§ **Provided records**:
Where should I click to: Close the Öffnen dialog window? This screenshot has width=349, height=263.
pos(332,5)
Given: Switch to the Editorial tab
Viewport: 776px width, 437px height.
* * *
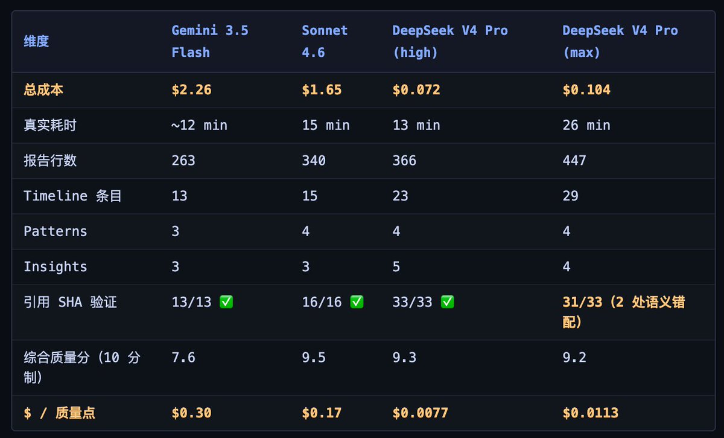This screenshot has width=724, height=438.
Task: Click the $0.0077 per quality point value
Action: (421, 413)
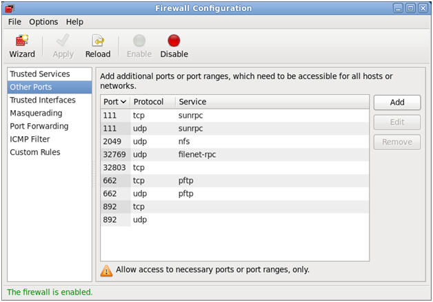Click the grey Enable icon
==
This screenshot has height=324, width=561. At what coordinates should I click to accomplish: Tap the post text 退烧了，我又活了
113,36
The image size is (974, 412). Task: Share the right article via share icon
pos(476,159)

§ **Task description**:
When you reach the line in the material above that holds "Where should I", begin reproducing lines exactly, and stop after the line that holds "Viewport: 776px width, 437px height.".

§ **Written response**:
Where should I click to: Close the Öffnen dialog window? This screenshot has width=349, height=263.
pos(332,5)
Given: Switch to the Editorial tab
Viewport: 776px width, 437px height.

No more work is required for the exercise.